>>>

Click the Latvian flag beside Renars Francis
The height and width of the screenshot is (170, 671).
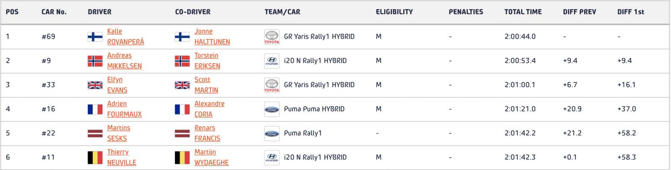pos(182,134)
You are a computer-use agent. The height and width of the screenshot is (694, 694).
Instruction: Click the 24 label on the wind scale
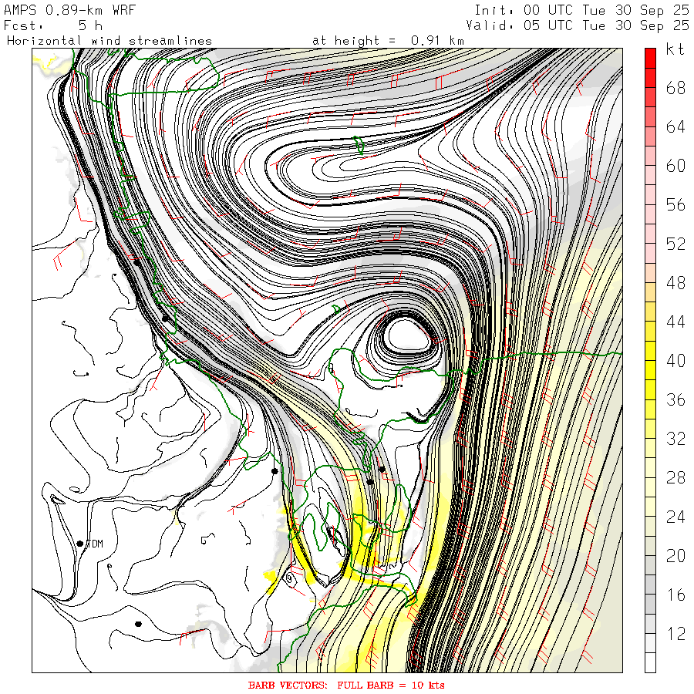(x=675, y=517)
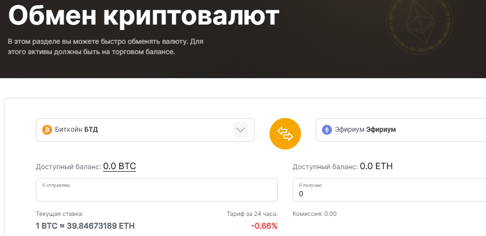
Task: Open the Биткойн БТД currency selector
Action: (x=145, y=130)
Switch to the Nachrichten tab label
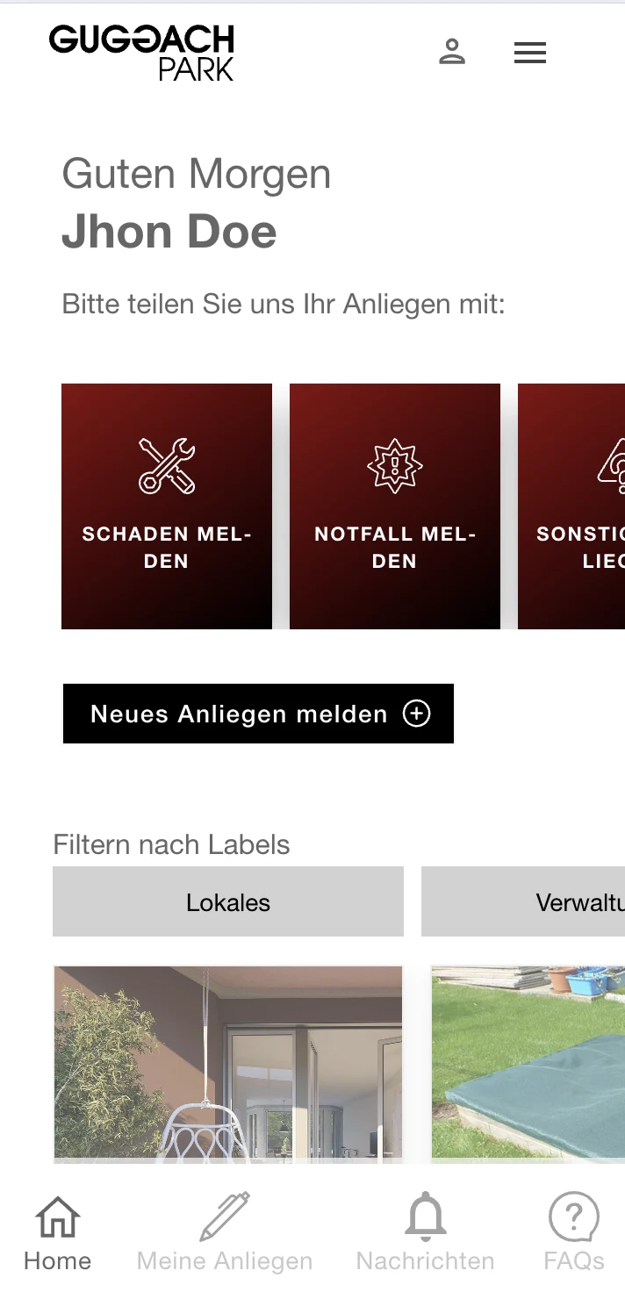The width and height of the screenshot is (625, 1292). pos(426,1261)
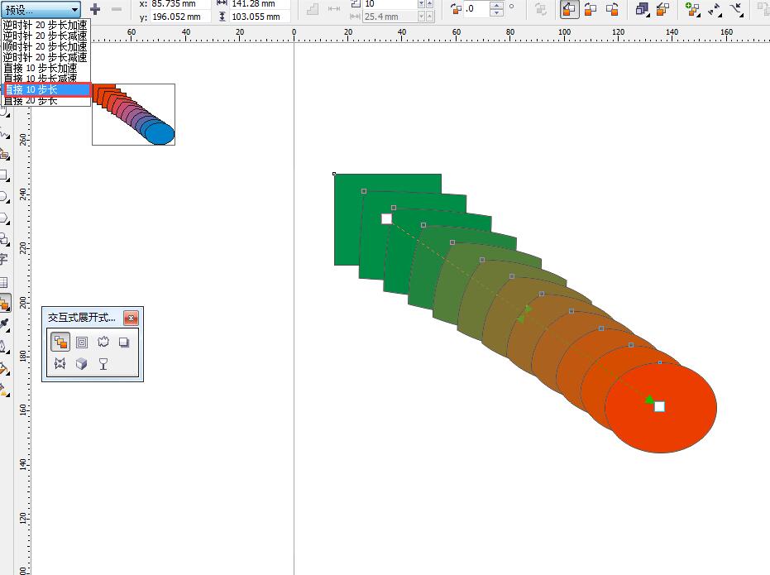Screen dimensions: 770x575
Task: Enable direct blend mode button
Action: (569, 9)
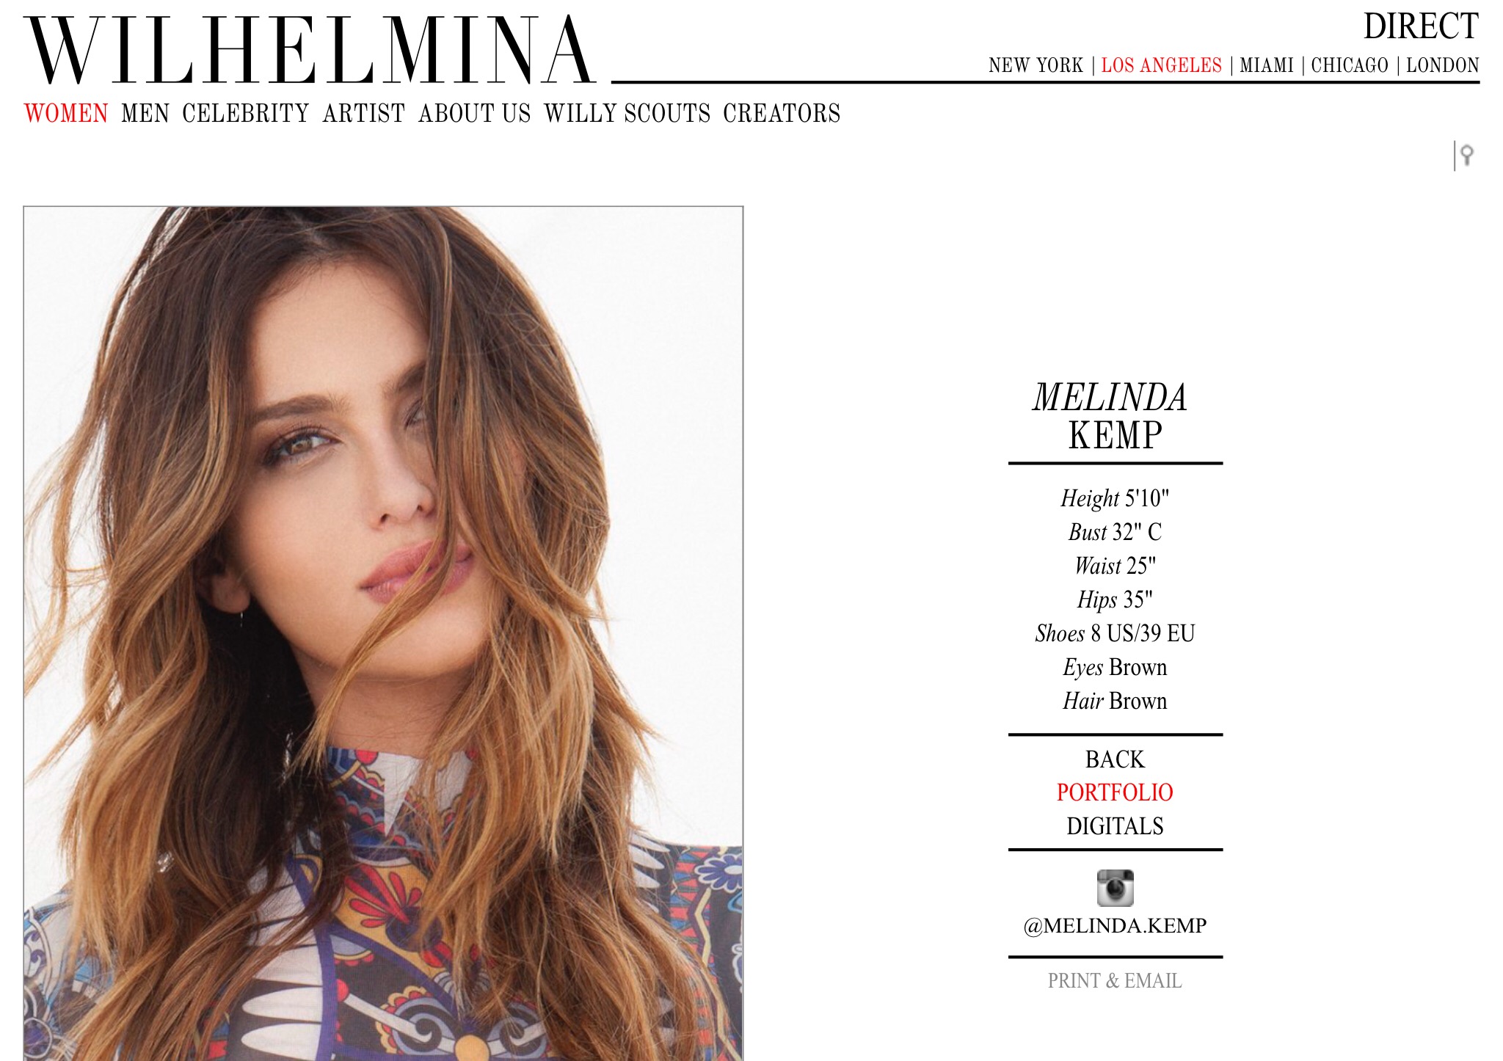This screenshot has width=1503, height=1061.
Task: Click PRINT & EMAIL link
Action: (1115, 981)
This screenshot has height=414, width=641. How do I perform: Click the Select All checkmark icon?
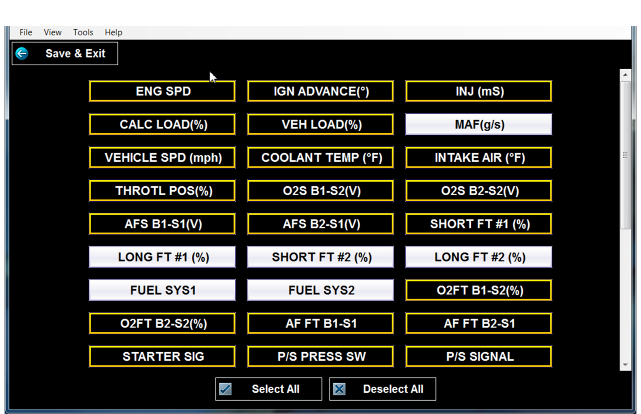(226, 389)
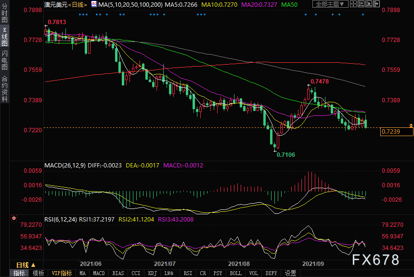
Task: Toggle the MACD indicator in the bottom bar
Action: [99, 273]
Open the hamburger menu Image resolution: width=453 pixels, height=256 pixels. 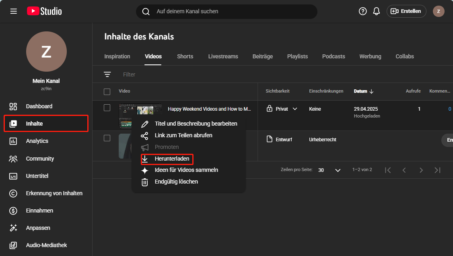(13, 11)
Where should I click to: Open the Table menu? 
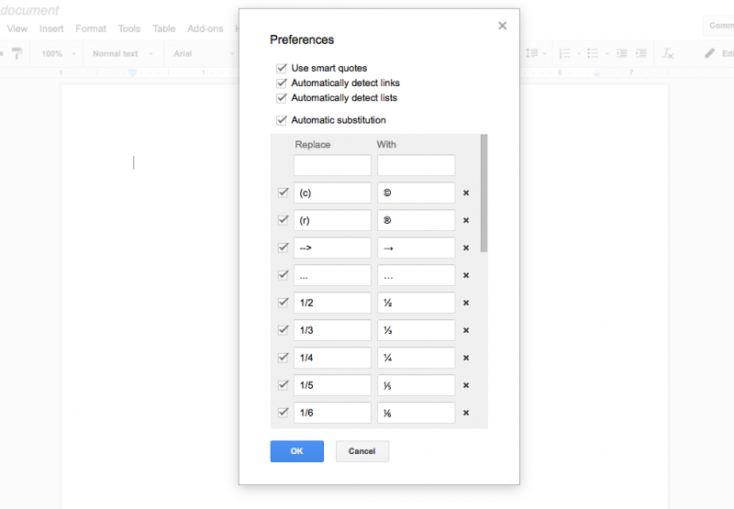164,28
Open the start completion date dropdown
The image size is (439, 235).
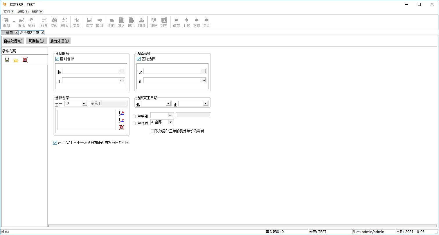click(168, 104)
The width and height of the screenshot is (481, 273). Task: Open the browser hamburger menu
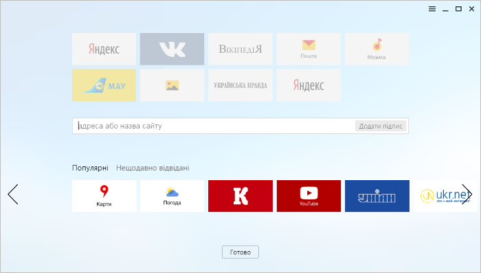click(432, 9)
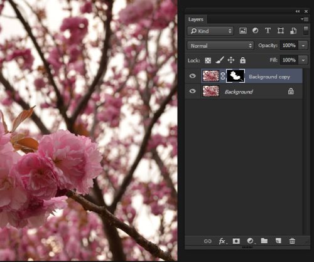Image resolution: width=314 pixels, height=262 pixels.
Task: Hide the Background copy layer
Action: click(x=192, y=76)

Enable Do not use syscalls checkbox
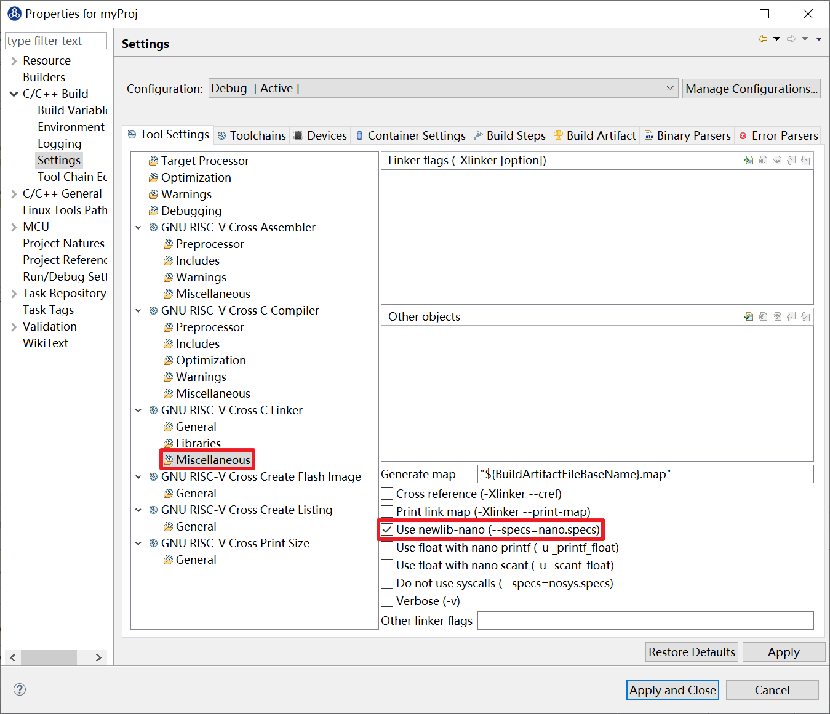pyautogui.click(x=387, y=584)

<<<

** Consigne **
Recopiez à l'identique le passage des enregistrements ci-dessus qui va de la ligne contenant "Switch to the Nachrichten tab label" jusqu'à la ligne contenant "Action: [99, 273]", ces deux lignes comprises, sans reproduire les images.

** Résultat attendu **
Switch to the Nachrichten tab label
The width and height of the screenshot is (625, 1292). pos(426,1261)
Screen dimensions: 770x575
Task: Enable direct blend mode button
Action: (569, 9)
This screenshot has width=1503, height=1061.
Task: Click PRINT & EMAIL link
Action: (1115, 981)
This screenshot has height=414, width=641. How do I perform: Click the Select All checkmark icon?
(226, 389)
Task: Toggle the MACD indicator in the bottom bar
Action: [99, 273]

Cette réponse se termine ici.